Upon request, visitors are given a Lenovo Phab2 Pro Android smartphone. The device is outfitted with Google's Tango platform, which means it can perceive its surroundings — overlaying animations, games, and sounds over the museum's existing exhibitions.

Many people got their first dose of augmented reality with Pokémon Go, last year's mobile application sensation. But unlike Pokémon Go, Lumin is no mere diversion. According to A. Andrea Montiel de Shuman, a digital experience designer at the DIA, the goal was not to distract from the museum-going experience but rather to enhance it. "We don't take technology just for the sake of taking technology," she says. "There is no point of bringing in a technology if there's no benefit."

A map of select Lumin-enabled stations can be pulled up in the app. Tap on the desired station, and Lumin will guide you by overlaying a trail of blue dots in front of you on the screen.

The first stop features a Babylonian terracotta dragon, where the app invites the user to play a simple game to match the fantastic beast's various body parts to its real-world inspiration: a lion, bird, scorpion, and snake. Upon completion, Lumin then instructs you to turn around.

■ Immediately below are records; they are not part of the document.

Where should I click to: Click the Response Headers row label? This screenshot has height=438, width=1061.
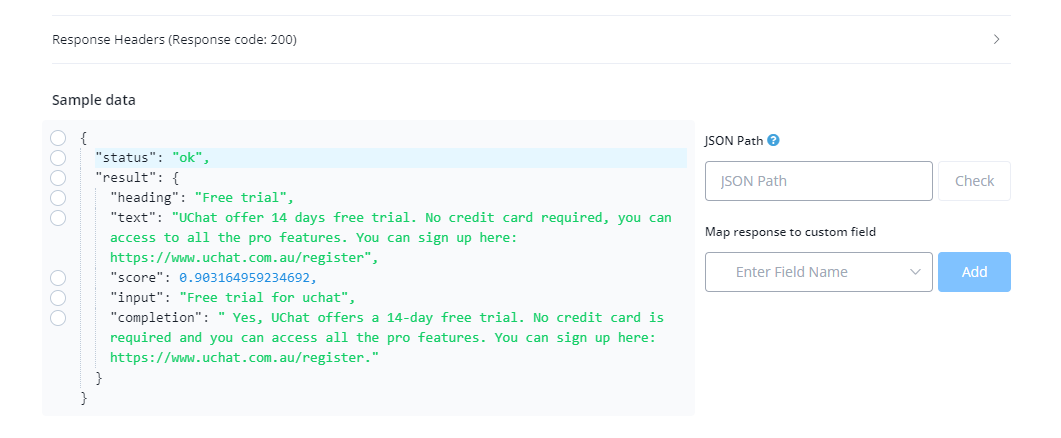click(175, 39)
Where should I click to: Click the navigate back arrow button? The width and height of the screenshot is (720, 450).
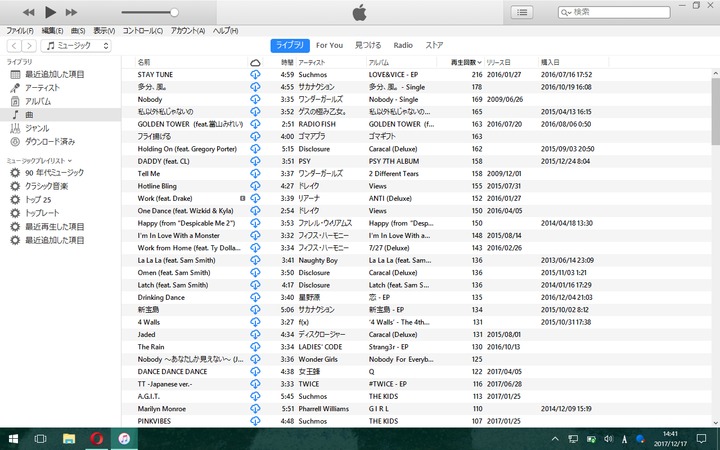pos(14,46)
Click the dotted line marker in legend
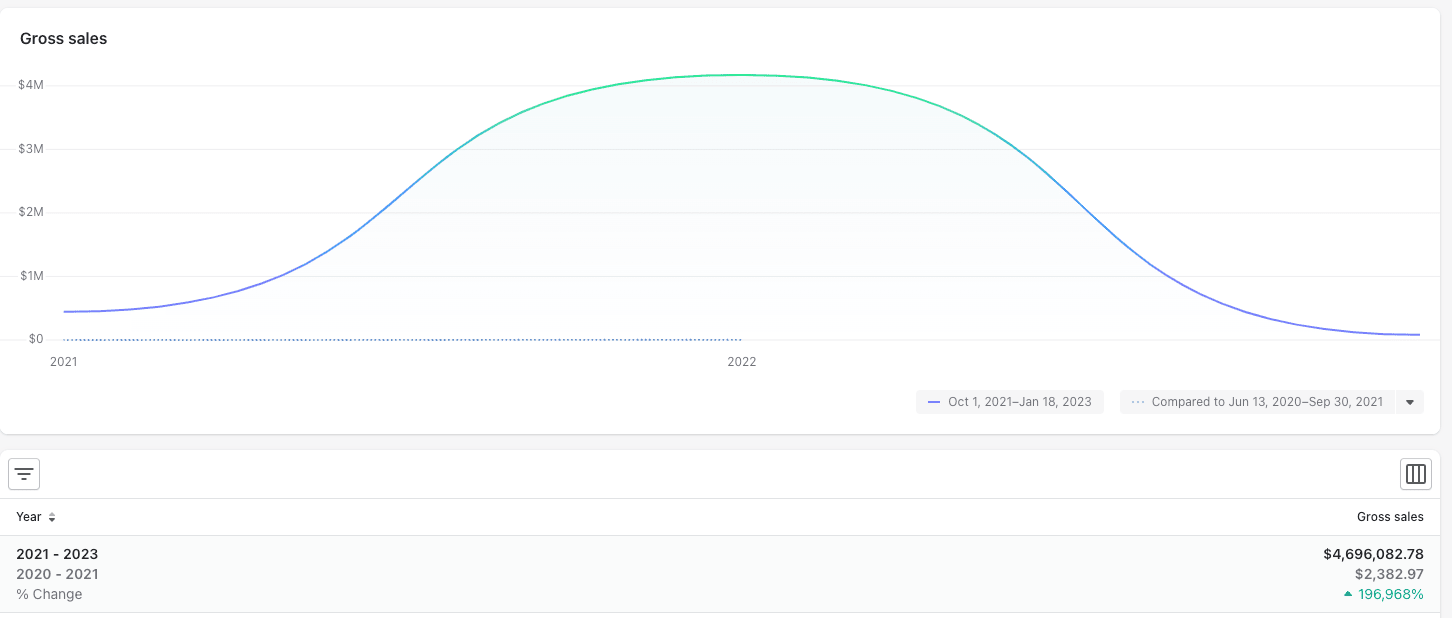Viewport: 1452px width, 618px height. tap(1138, 402)
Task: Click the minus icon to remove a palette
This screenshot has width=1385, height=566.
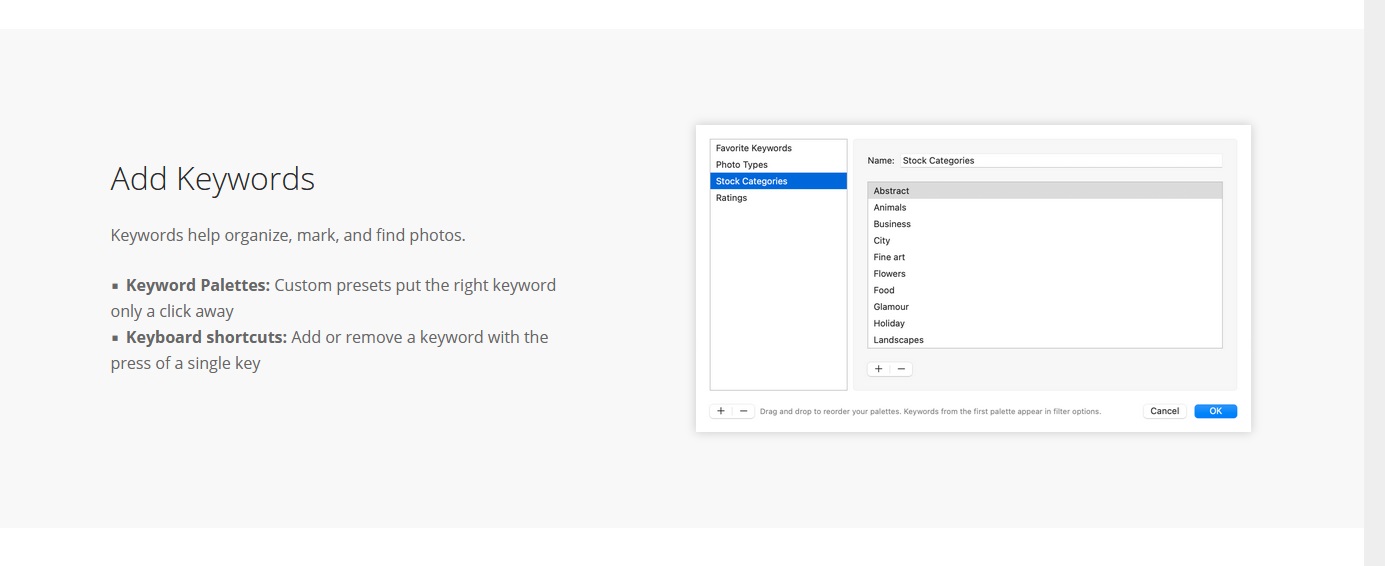Action: (743, 411)
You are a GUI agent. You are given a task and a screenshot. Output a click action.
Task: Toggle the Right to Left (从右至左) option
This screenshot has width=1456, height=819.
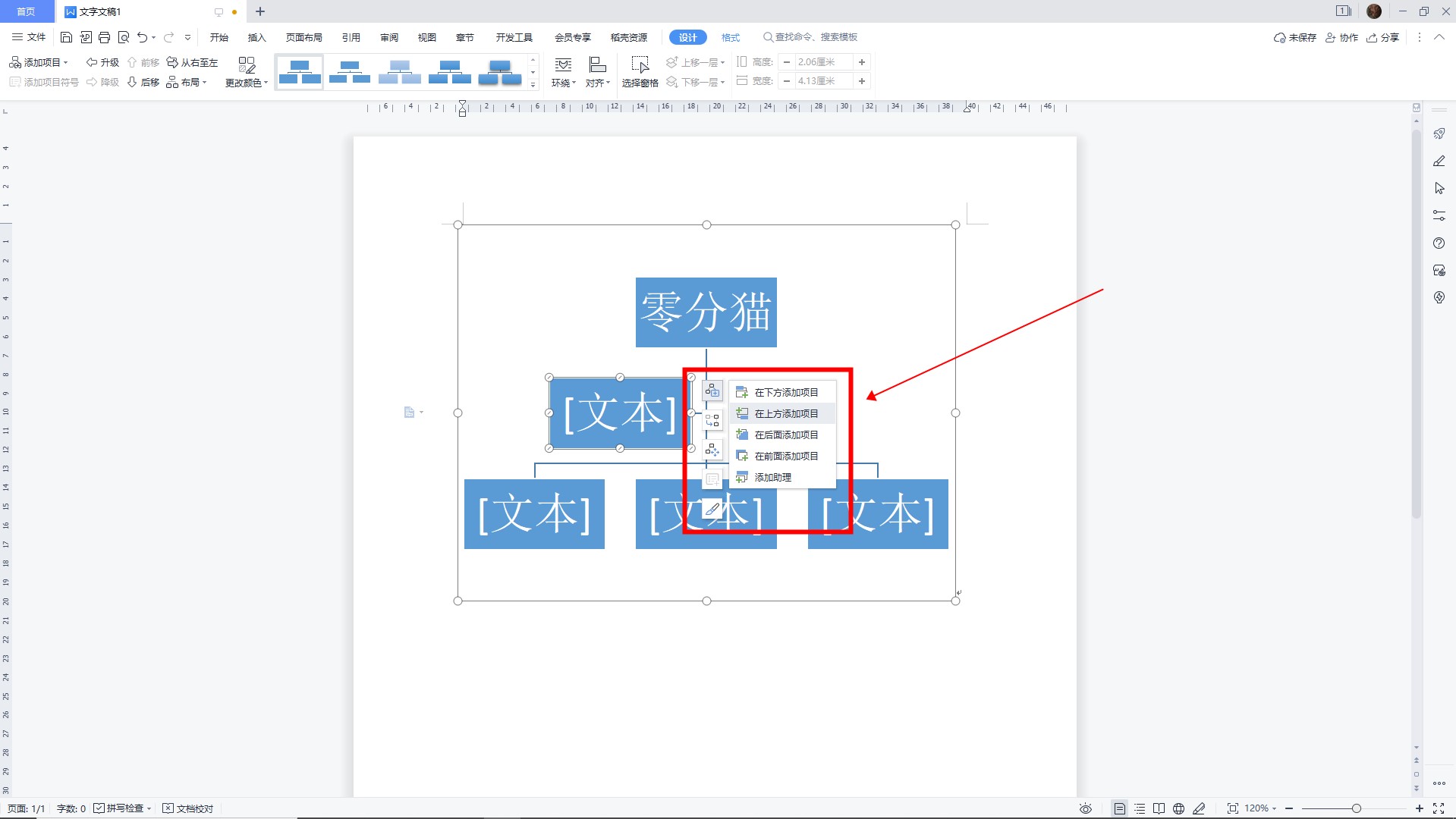click(192, 62)
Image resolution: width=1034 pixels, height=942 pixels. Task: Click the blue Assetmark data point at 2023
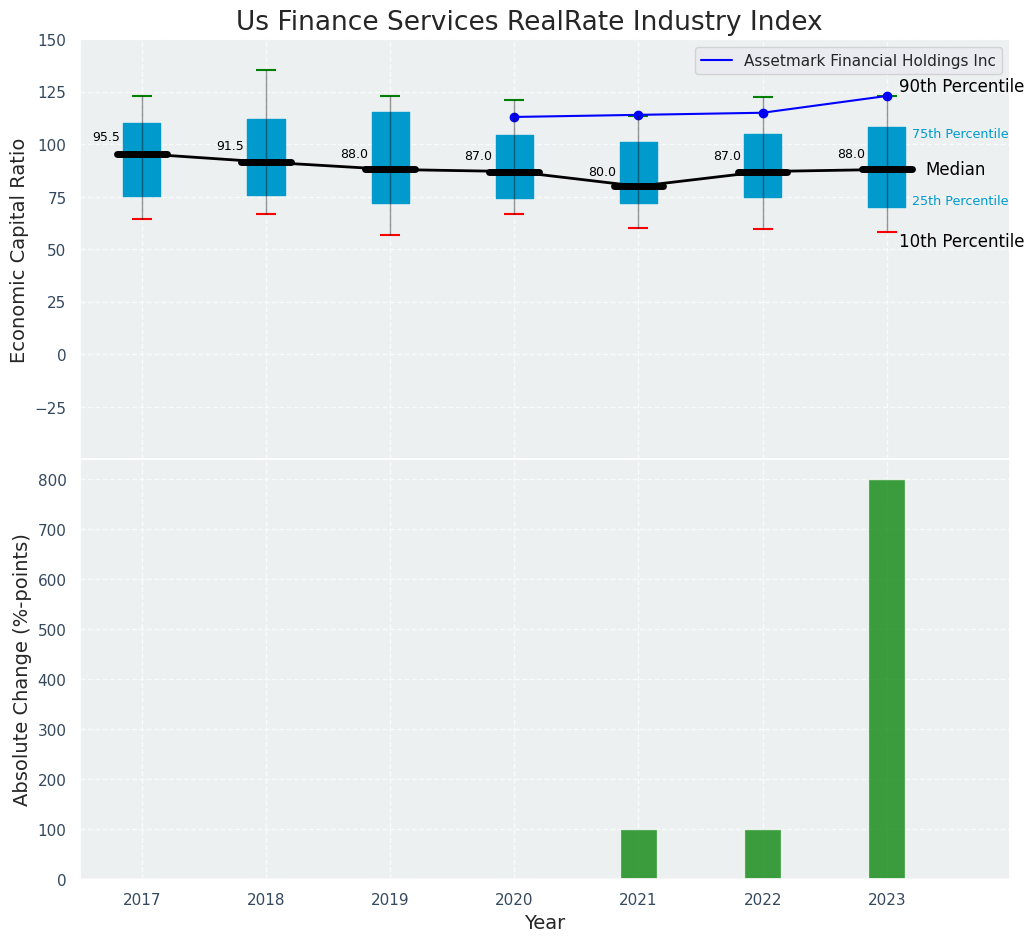pyautogui.click(x=887, y=96)

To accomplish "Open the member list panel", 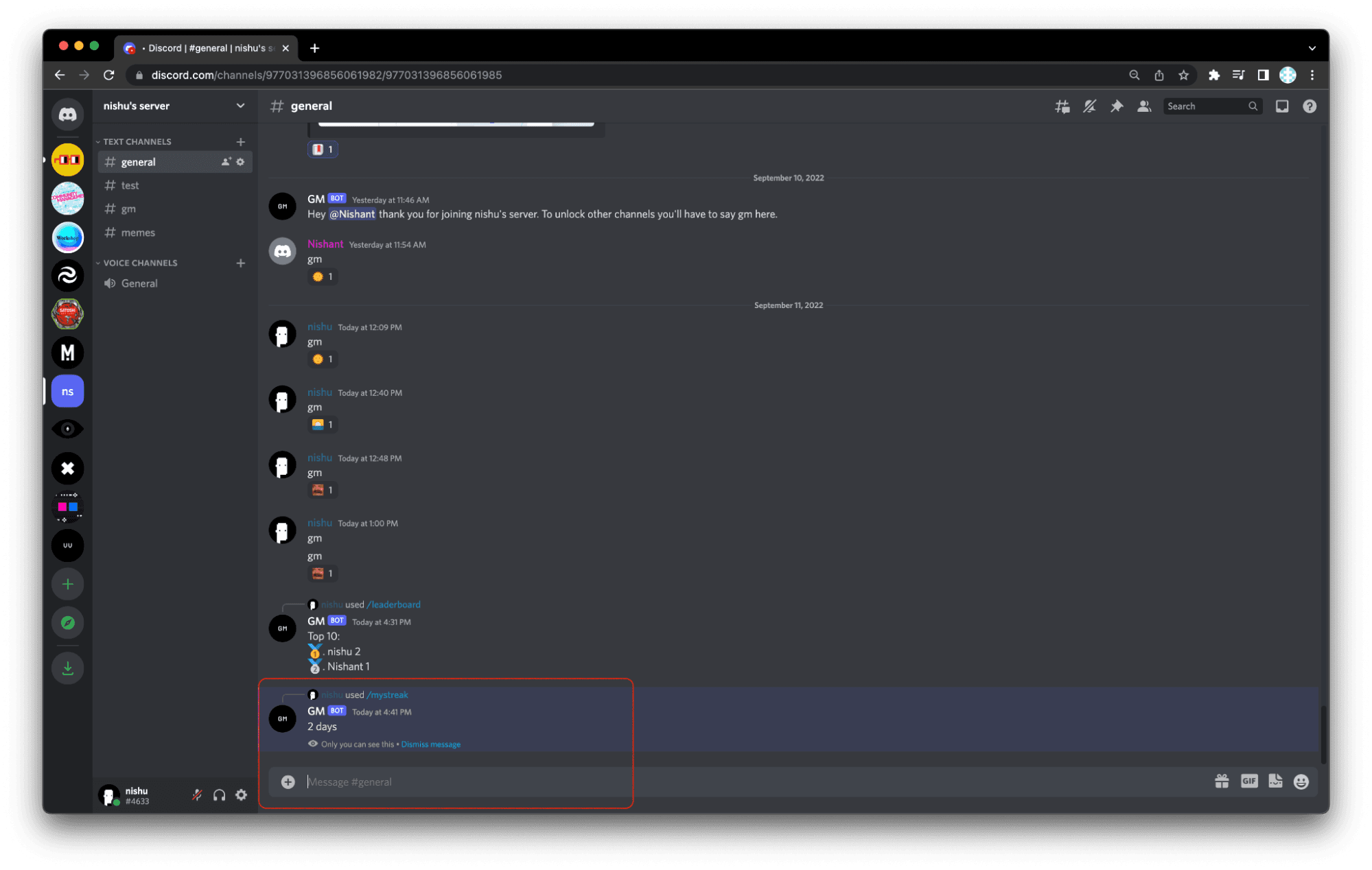I will [1143, 106].

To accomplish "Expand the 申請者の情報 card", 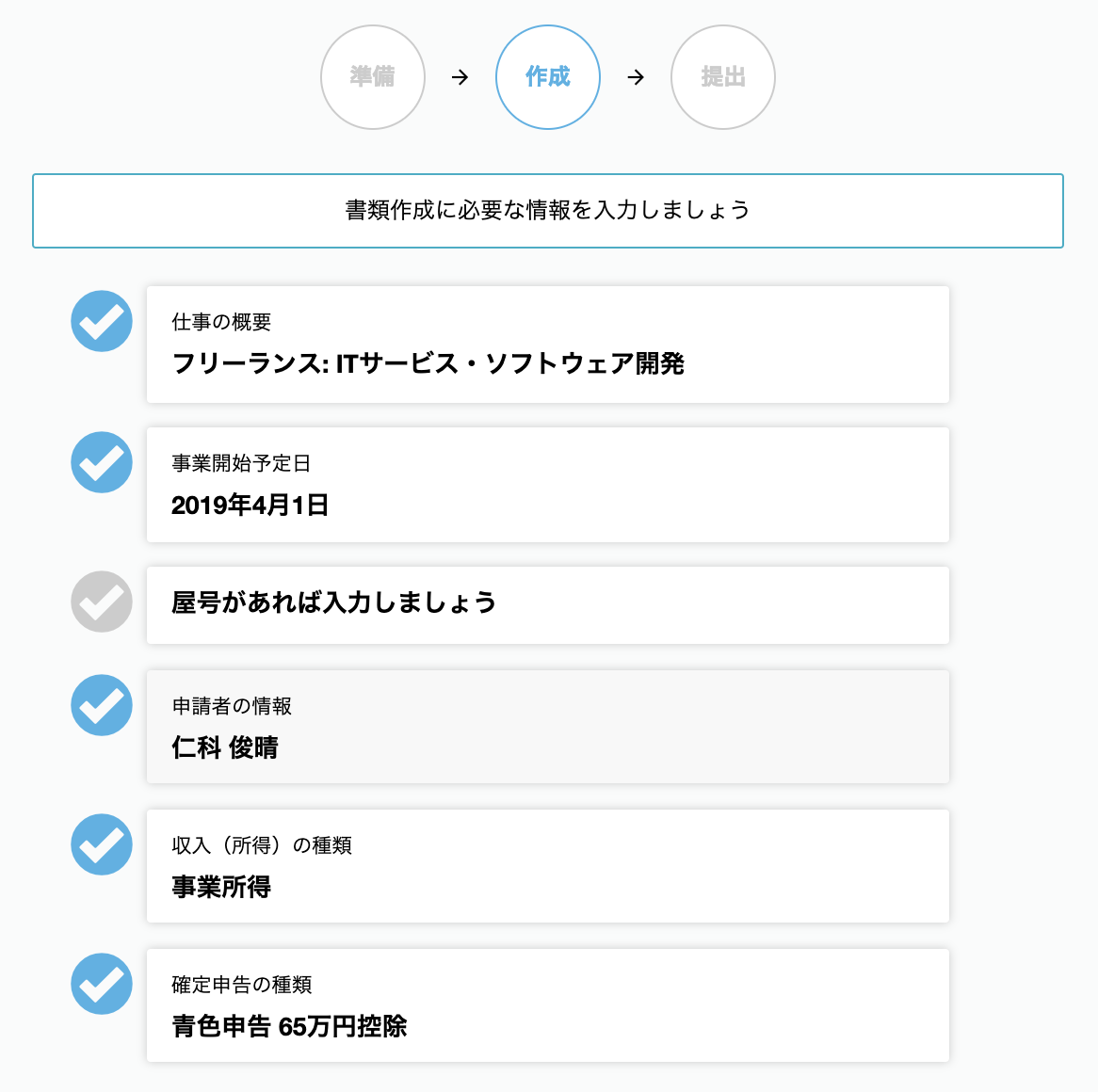I will tap(548, 726).
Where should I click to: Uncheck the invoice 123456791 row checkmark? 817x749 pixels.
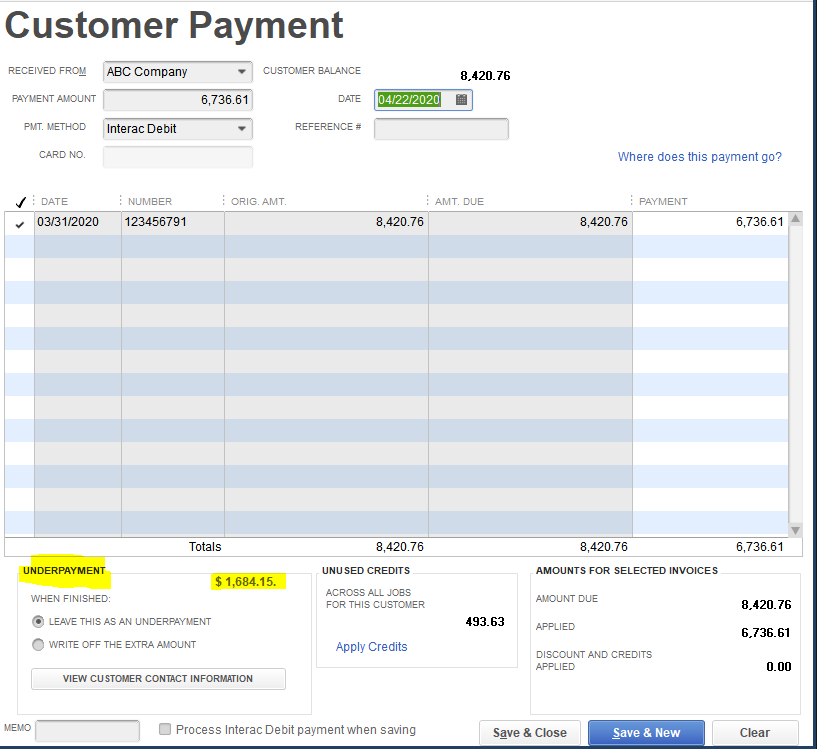[x=20, y=223]
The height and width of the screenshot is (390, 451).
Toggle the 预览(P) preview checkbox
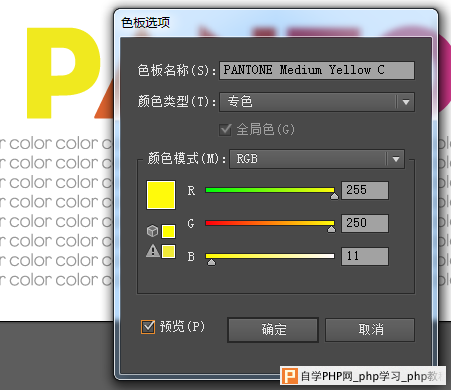(x=148, y=327)
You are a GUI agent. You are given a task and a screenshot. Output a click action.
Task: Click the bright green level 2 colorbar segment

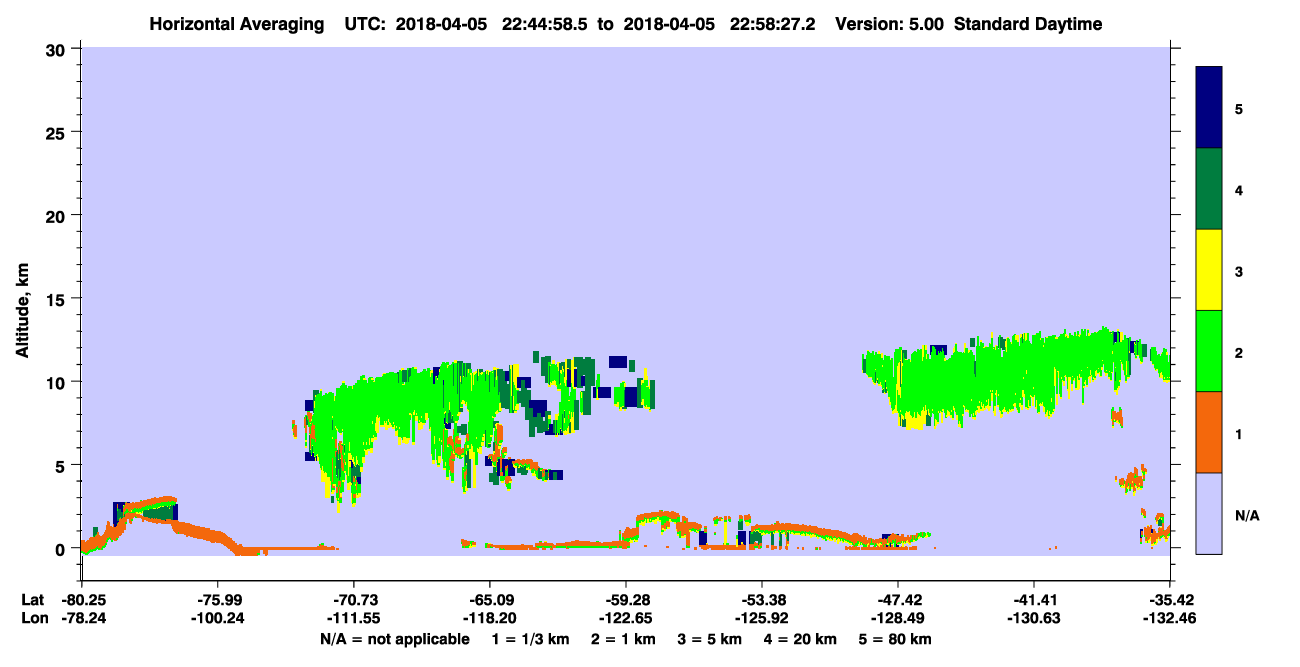(x=1209, y=351)
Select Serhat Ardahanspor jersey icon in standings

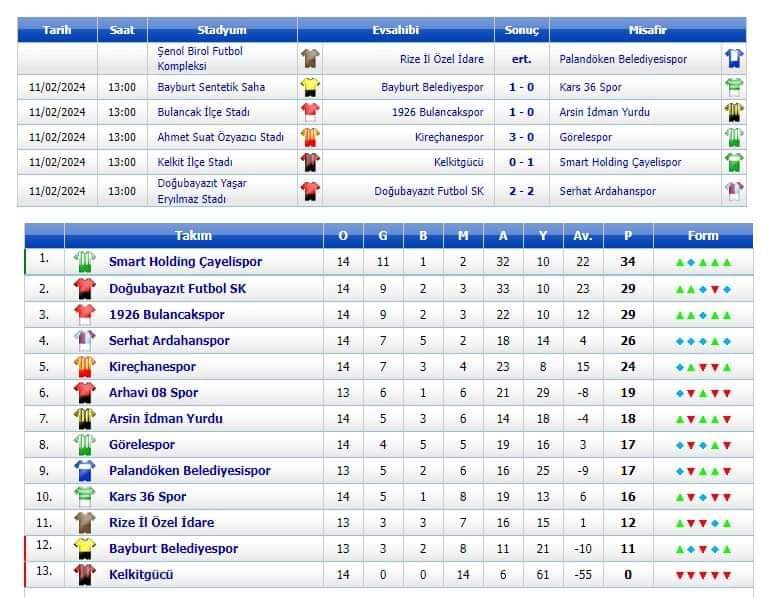(x=84, y=340)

Through the screen, you are then transported to ancient Babylon, looking up at a life-size 3-D rendering of Ishtar Gate, the dragon's original home. While looking through the screen and walking, you can pass through the virtual gate, providing a way to imagine the art in its original context.

The next stop features an Assyrian limestone sculptural relief. In 2017, the relief is gray and faded, but clicking on the figures using Lumin splashes them with bold colors and patterns, emulating the manner in which they were originally painted thousands of years ago.

Lumin shows the skeleton inside of an Egyptian sarcophagus. - Photo courtesy of the DIA
Photo courtesy of the DIA
Lumin shows the skeleton inside of an Egyptian sarcophagus.

At its best, Lumin serves as a virtual magnifying glass, allowing the user to see, for example, the intricate designs engraved in a collection of small Mesopotamian seals. Unlike the real seals, mounted on a wall behind a glass case, the user can rotate 360 degrees around the enlarged 3-D version. For an Egyptian sarcophagus, Lumin serves as a virtual X-ray, offering a glimpse of the skeletal mummy stored inside. (Yes, someone is still in there.)

As with all new technology, there is a learning curve. I had a tendency to think of the animations as videos to be passively watched; Montiel de Shuman encouraged me to move around while they were playing to view them from different angles. In that way, the technology positions the user as both the audience and director, a rather unfamiliar set of duties.

Another note: Transitioning from the virtual world to the real world so seamlessly can be a thoroughly disorienting experience. At one point I briefly panicked because I thought I was about to bump into a large jar, momentarily forgetting it was merely a virtual representation. And though Lumin's blue dots are careful to steer you around art on the floor, make sure not to get so enveloped in its virtual reality that you stop paying attention to your real-world surroundings.

While Lumin initially features only seven stops, the museum says more will be added after the museum gathers user feedback. In that way, the project should be considered a permanent, albeit constantly evolving, virtual exhibition. Once you get the hang of it, Lumin has the power to add a whole new dimension to the DIA's collection.

Lumin debuts Wednesday, Jan. 25 during regular museum hours; 5200 Woodward Ave., Detroit; 313-833-7900; dia.org; free for Wayne, Oakland, and Macomb County residents and members, $12.50 otherwise.